== DATA FOR THE TASK ==

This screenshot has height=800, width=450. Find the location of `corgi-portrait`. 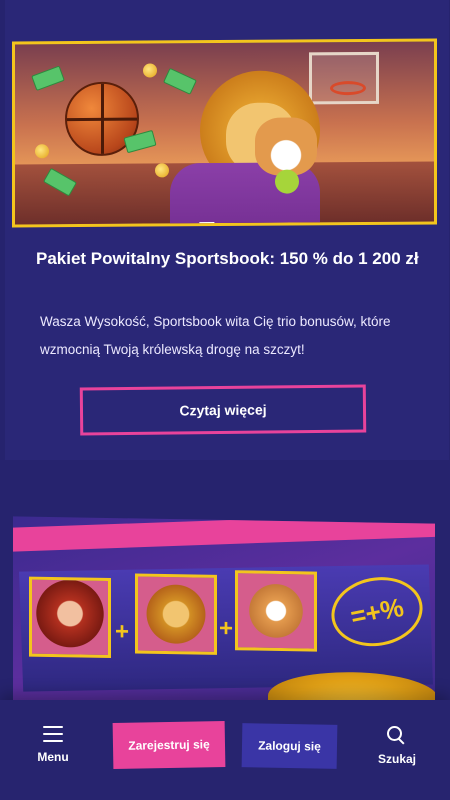

corgi-portrait is located at coordinates (276, 611).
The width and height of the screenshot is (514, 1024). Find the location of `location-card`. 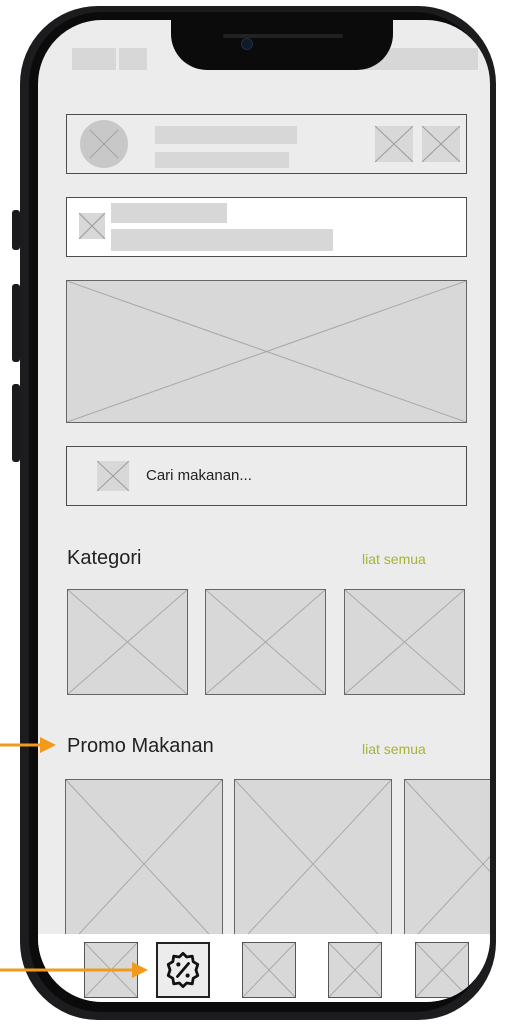

location-card is located at coordinates (266, 227).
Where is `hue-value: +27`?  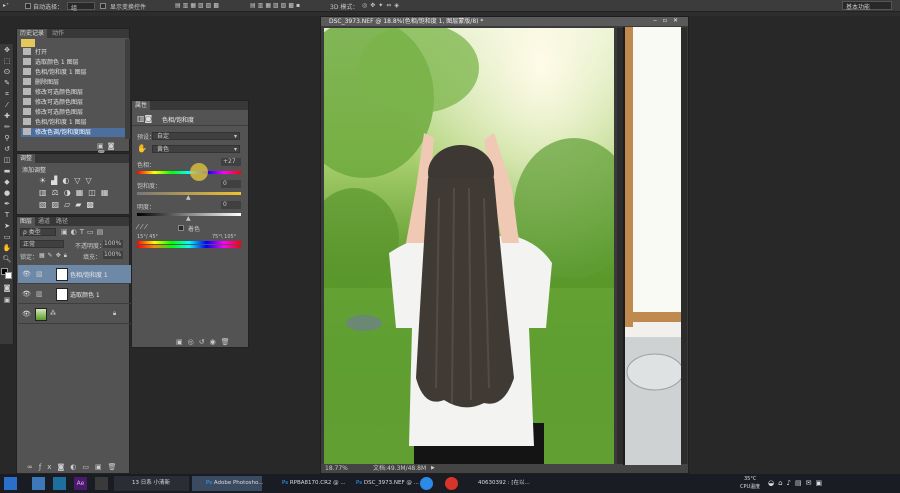 hue-value: +27 is located at coordinates (231, 162).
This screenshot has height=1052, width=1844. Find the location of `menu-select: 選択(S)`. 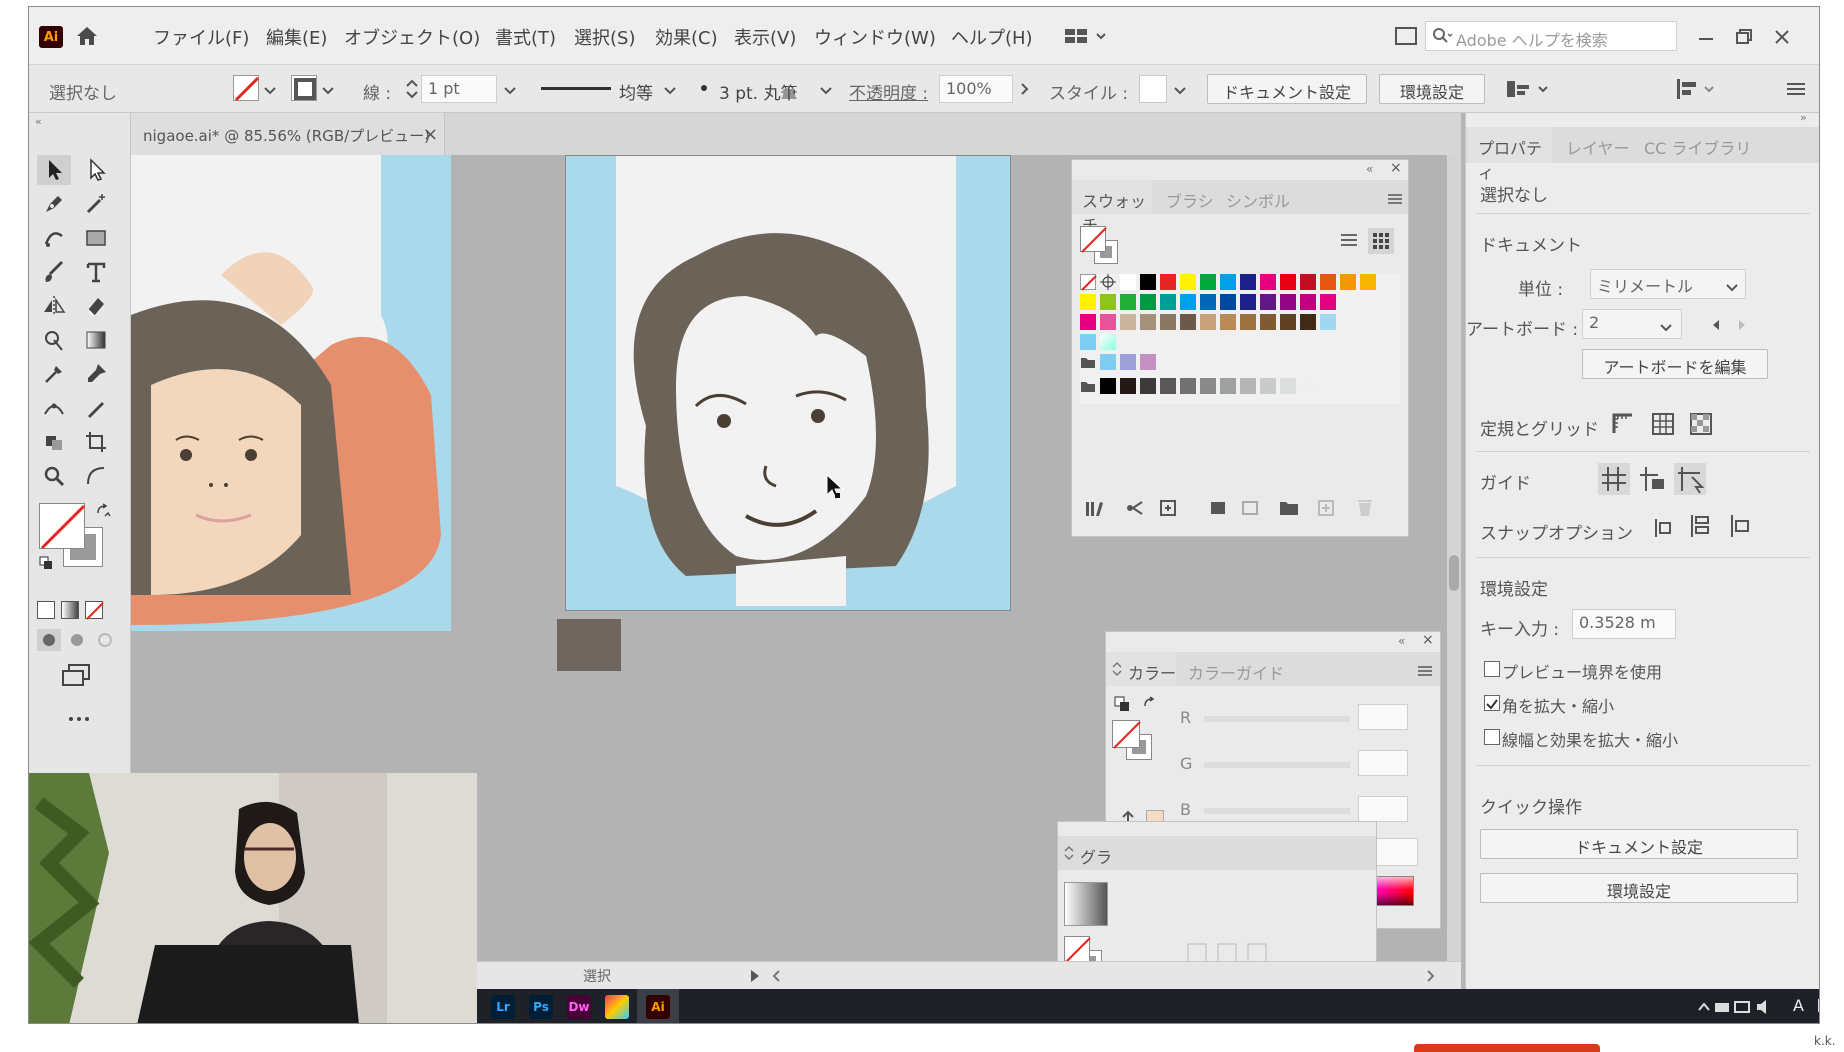

menu-select: 選択(S) is located at coordinates (604, 37).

===

### TASK TO COMPLETE
Copy out the rows word for word, from the line containing "This screenshot has height=1052, width=1844." through the end of the rows, and leave out the pictures.

### RESPONSE BOX
This screenshot has height=1052, width=1844. Find the location of `menu-select: 選択(S)`. 

menu-select: 選択(S) is located at coordinates (604, 37).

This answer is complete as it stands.